■ Document section:
►

Taking a Risk Three Years Ago: I Lived A Dream

May 24, 2025
by Dr. Plastic Picker
It was exactly three years ago that I decided to leave middle management and return to full time clinical work, ostensible to take over the Public Health Advisory Council Chair of Climate Actions Campaign. But it was also to choose to do things that brought me joy.
I don’t think I could have predicted how life would end up. I’m home upstairs and it’s 7:41am. Mr. Plastic Picker is at work, still on the path to chief of his department despite my best efforts to stop him from going that route. I’d rather he be chief of his own health, and just do clinical work. But he is who he is, and he still reaching for the titles. My parents-in-law are still in relatively good health, despite some minor recent setbacks. They are in their 80s, and not as vigorous as they used to be. But we life each day together. And my sisters-in-law, two of them, are here from New York and the house is full with their back and forth with their parents. At these times, I’m more of an observer than a main character – and I’m okay with that. They are here to see their parents.

◄

■ To do:
• A. Answer these questions from the blog post on leaving middle management:
(i) What date appears on the blog post?
(ii) What time is it as the writer sits at home upstairs?
(iii) How many sisters-in-law are visiting, and where are they visiting from?
• B. Do these statements agree with the blog post on leaving middle management? For each, answer yes or no and quote the words from the blog post that settle it.
(i) The writer left middle management to go back to full-time clinical work.
(ii) Mr. Plastic Picker has stopped pursuing the chief position in his department.
(iii) The writer's parents-in-law are in their 70s.
• C. How would the blog post on leaving middle management go on? Write the paragraph that comes next.
None of these rows are needed.

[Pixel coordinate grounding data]

►

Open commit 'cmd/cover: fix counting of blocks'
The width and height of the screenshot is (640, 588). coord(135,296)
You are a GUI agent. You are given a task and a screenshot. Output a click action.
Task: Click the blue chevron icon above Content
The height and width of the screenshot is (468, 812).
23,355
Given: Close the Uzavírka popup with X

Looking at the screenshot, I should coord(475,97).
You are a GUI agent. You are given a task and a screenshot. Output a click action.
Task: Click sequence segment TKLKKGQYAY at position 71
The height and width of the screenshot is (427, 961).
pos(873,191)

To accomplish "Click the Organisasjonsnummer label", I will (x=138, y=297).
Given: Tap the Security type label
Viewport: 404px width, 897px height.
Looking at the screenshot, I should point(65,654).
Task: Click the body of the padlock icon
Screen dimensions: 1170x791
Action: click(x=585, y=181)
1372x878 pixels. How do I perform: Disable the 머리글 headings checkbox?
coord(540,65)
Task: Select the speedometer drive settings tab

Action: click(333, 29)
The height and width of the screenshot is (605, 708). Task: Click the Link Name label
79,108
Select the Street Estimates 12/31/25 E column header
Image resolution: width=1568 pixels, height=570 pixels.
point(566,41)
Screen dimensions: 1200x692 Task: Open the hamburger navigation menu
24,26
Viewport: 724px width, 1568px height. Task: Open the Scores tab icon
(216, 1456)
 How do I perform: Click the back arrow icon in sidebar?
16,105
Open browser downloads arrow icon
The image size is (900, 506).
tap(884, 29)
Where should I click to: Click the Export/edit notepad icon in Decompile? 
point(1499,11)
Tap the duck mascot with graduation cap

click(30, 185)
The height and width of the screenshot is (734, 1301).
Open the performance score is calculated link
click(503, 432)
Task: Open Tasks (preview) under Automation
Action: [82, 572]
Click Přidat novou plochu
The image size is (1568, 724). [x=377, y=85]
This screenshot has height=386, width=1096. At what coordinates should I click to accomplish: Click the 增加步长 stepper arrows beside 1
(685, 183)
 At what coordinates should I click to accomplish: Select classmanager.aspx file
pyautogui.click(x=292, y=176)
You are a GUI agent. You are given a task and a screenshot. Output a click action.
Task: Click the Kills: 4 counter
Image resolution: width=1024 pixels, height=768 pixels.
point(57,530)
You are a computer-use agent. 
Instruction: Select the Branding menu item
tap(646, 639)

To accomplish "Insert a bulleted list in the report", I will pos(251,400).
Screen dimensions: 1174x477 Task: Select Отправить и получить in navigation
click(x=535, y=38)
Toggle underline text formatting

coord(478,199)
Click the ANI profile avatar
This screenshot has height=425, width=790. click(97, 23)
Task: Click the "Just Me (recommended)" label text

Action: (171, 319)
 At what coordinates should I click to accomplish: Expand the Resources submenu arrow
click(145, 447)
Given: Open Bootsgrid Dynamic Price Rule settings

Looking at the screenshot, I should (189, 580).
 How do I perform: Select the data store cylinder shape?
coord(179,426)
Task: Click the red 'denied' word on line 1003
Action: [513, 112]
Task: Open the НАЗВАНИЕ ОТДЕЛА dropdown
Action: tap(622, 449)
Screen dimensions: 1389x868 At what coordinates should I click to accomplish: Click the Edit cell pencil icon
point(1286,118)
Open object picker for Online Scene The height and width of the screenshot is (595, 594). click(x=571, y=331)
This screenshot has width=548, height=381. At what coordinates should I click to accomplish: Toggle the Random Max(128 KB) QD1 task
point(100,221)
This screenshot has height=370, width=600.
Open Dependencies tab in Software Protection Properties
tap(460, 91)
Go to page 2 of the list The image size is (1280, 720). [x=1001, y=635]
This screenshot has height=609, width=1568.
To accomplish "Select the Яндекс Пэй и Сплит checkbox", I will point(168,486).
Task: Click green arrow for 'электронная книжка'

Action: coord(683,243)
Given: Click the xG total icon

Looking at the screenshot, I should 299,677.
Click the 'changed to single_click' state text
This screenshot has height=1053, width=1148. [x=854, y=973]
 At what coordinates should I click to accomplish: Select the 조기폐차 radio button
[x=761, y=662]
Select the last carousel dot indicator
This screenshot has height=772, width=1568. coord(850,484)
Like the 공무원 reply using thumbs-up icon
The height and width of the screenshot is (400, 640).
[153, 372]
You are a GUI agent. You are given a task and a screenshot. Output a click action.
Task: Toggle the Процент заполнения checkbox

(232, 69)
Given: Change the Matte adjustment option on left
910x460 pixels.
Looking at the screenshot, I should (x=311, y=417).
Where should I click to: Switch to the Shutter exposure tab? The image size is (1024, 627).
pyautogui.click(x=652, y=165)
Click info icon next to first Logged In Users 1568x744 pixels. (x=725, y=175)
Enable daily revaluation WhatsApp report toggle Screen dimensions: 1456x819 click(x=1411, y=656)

◄

■ Responses for each task:
• A.
(i) May 24, 2025
(ii) 7:41am
(iii) Two, from New York

• B.
(i) Yes: "I decided to leave middle management and return to full time clinical work"
(ii) No: "still on the path to chief of his department"
(iii) No: "They are in their 80s"

• C.
But what I wanted to share today is how incredibly grateful I have been for these three years. For odd circumstances, I have been jotting down my climate thoughts and thoughts on my own daughter regularly for three years. And I have so many memories of her that are precious. Things she said. Little dramas about friends and schools. Snapshots of her creative process with her ceramics. I’m so incredibly grateful for those three years of observing her and noticing her, and being truly present for that time.
It was scary to leave. It’s always scary to take a path that is uncommon. But I never realized I would in return get to live this incredible three years.
Our daughter is finishing junior year, and she tells me she’s technically a senior now. She has a fancy digital camera and already I can see her capturing snippets of her life and her narrative voice is more powerful than mine. I think this next year I’m just going to live it with her and not document daily anymore. The reason for documenting is gone now, but the emails remain as this beautiful window into how I raised her.
She went to junior prom with her friends, and the three girls were very beautiful. They got to join their larger friend group later. And even during the climate and political chaos of the present, they get to still be teenagers in high school.